Preface: This post was originally published in 2022 and has been updated on February 17, 2025, to provide you with the most current and accurate information.
A company name is a unique identifier given to a business that allows clients to recognize and distinguish it from other companies in the market. When registering a company, a business owner may choose a name they like, but over time, they might want to change it due to personal preference, change in business objectives, change of ownership, numerological reasons, or other factors.
Whatever the reason, changing a company name is pretty common. If you want to find out how to change a company name, this blog post will serve as a guide for you!
The company change of name procedure includes the following steps:
In order to process the change of the name of the company, a board meeting for approval of the change in name shall be called. The agenda of the board meeting will be to approve the change in company name, to apply for name availability to the Registrar and then to call an Extraordinary General Meeting (EGM) to get the shareholders approval for change in name.
In order to conduct a board meeting, a proper notice must be given to directors at least 7 days prior to the meeting. At the board meetings, two resolutions must be passed, one for authorizing the Board of Directors of the Company to make an application to the Registrar of Companies for the reservation of the new name. Secondly, the Board has to pass a No Objection Certificate (NOC) for approving the newly proposed company name.
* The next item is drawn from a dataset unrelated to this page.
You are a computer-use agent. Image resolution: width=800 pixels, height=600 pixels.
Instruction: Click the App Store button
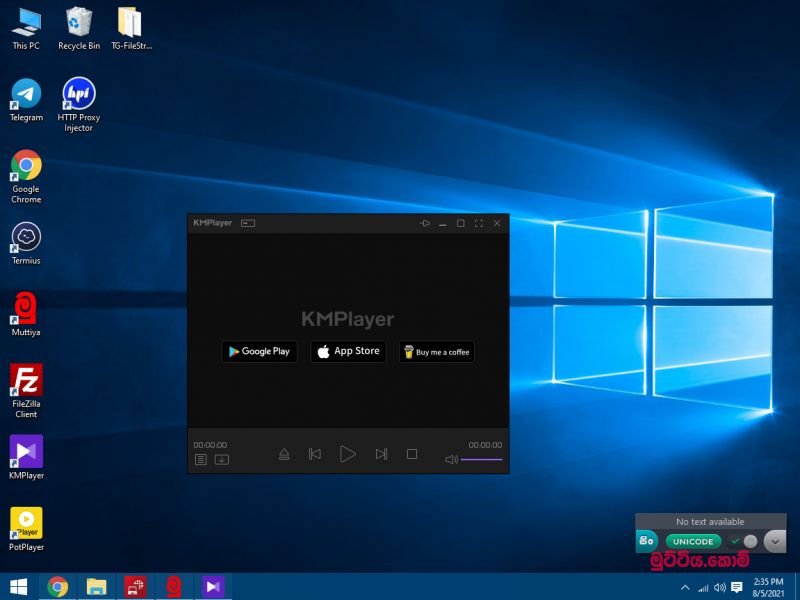pyautogui.click(x=348, y=351)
As soon as a board resolution is passed, an authorized director can make a name availability application to the jurisdictional ROC in form INC-1. Form INC-1 shall be accompanied by the board resolution at the meeting.
After receiving the application, if the Registrar of Companies finds the newly proposed name eligible and in compliance with the law then it may reserve the available name for a period of sixty days from the date of the application.
To further process the change in the name, the Board has to call for an extraordinary general meeting of the company. The notice regarding this meeting must be sent not less than twenty-one days prior to the date of the meeting.
The notice must be given in writing or through electronic mode to every member of the company, the auditor or auditors of the company and every director of the company at their registered address by hand delivery, post or electronic means. An explanatory statement specifying the business to be transacted at the meeting has to be annexed to the notice.
The form MGT-14 containing the details of the special resolution passed at the EGM along with the special resolution shall be filed with the Registrar within 30 days of passing the resolution.
After filing the special resolution in MGT-14, the company needs to file an application for change of name of the company with the Central Government in Form INC-24 along with the requisite fee.
When the Registrar of Companies gets satisfied with the company's name change application, it shall issue a new certificate of incorporation.
It is important to note that the company name change is said to be complete and effective on issuance of a new incorporation certificate by the Registrar of Companies.
Once the Registrar of Companies issues a new certificate of incorporation with the new company name, the company must update its name in various documents and records to ensure legal compliance. These documents and records include the following:
Memorandum of Association.
Articles of Association.
Business Bank Account Name.
Common and official seals.
Promissory notes.
Bills of exchange.
Tax authorities, EPF, and ESI department.
Website and Social Media Accounts.
PAN and TAN.
Business cards and letterheads.
Statutory registers.
Employment/business contracts.
Business licenses and permits.
Other relevant documents and records.
Changing a company’s name is a legal process that requires careful adherence to the regulatory requirements. It involves conducting a board meeting, approval from board of directors, securing name availability from ROC, passing a special resolution in EGM and filing necessary forms. Once the company name change is approved, the ROC issues the company a new certificate of incorporation. After this, the company must update its name in various legal documents and records, including memorandum of association, tax records, and contracts. To know more about the company name change process, you may connect with our company incorporation consultants at Registrationwala!
Q1. When can a company change its name?
A. A company can change its name by passing a special resolution and subsequent approval from the Registrar of Companies and the Central Government.
Q2. When is company name change not permitted?
A. The change of company name shall not be permitted if the company has not filed annual returns or financial statements required to be filed with the Registrar or that has failed to pay/repay the matured deposits/ debentures/interest as outlined in Rule 29 of the Companies (Incorporation) Rules, 2014.